What to do:
What you return should be only the lines starting at the one that contains "Instruction: Toggle the" and running to the end of the listing, exactly as written, minus any pictures.

Data shown:
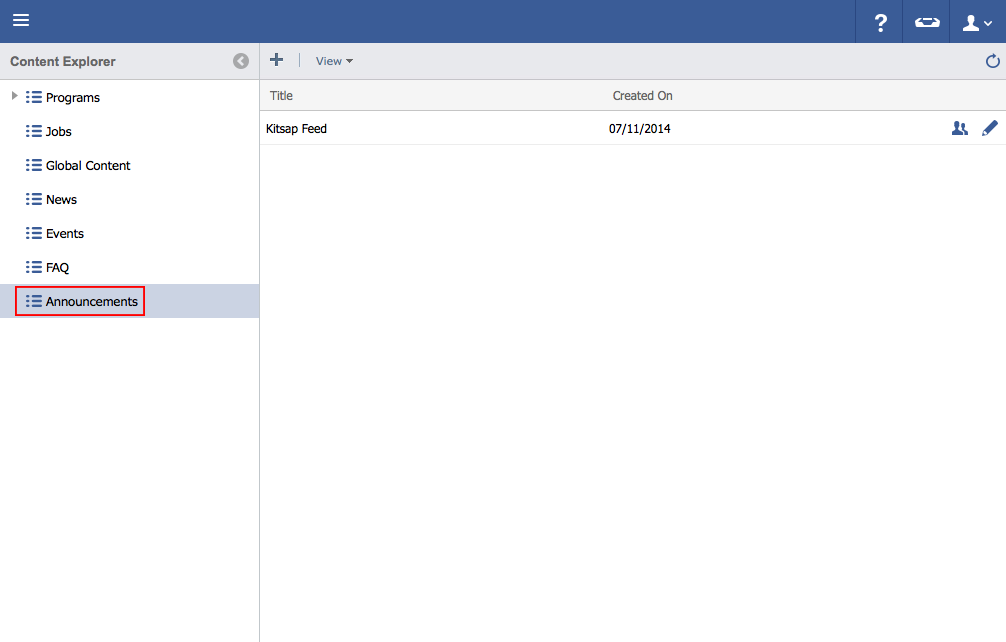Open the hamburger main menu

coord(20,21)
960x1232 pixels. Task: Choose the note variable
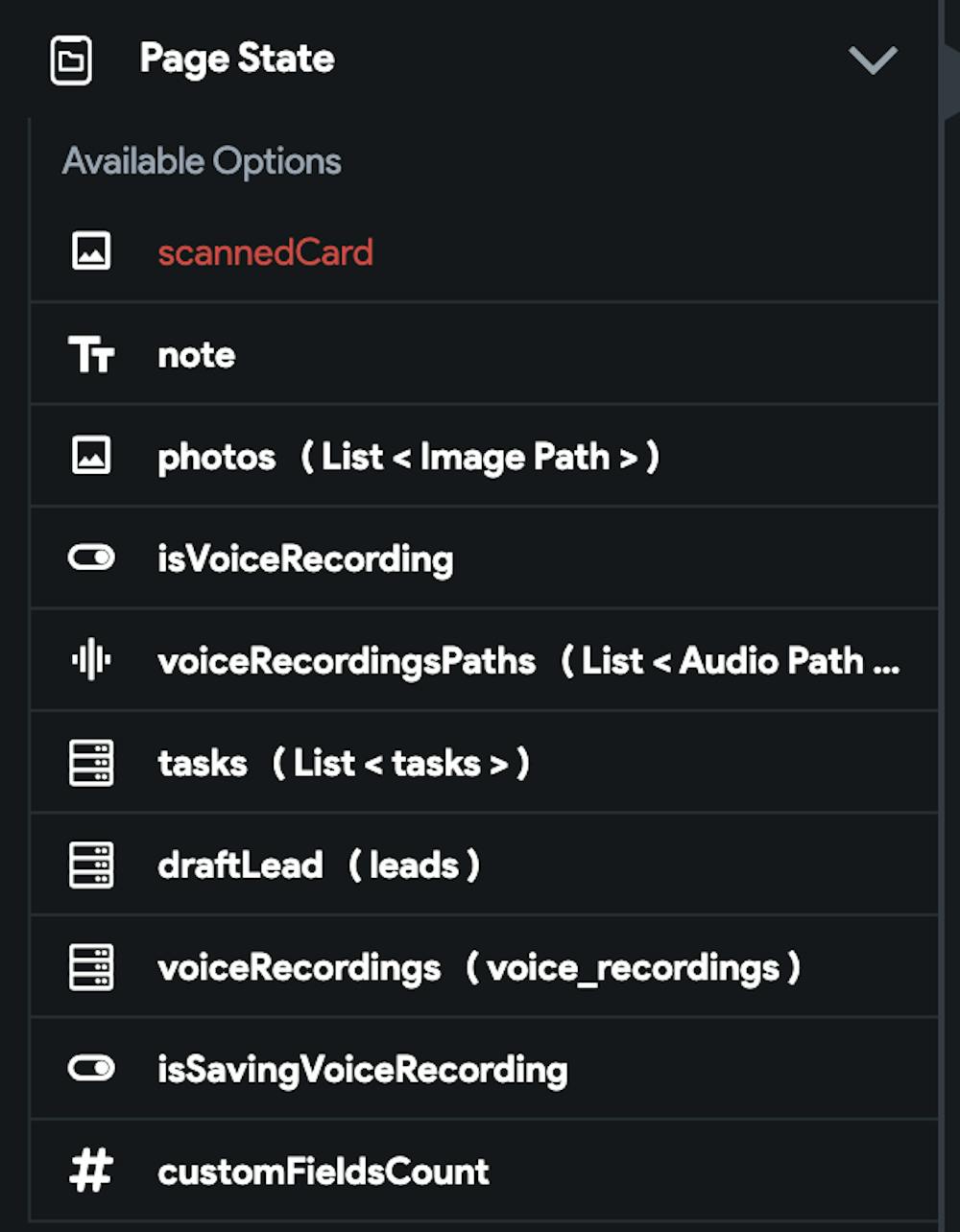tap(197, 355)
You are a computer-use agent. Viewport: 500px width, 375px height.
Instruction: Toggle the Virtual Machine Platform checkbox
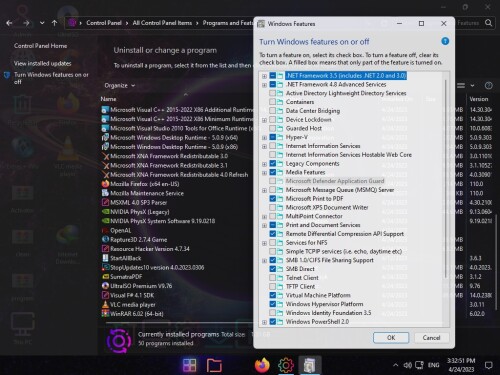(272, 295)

Response to this exercise:
Instruction: Toggle the Virtual Machine Platform checkbox
(272, 295)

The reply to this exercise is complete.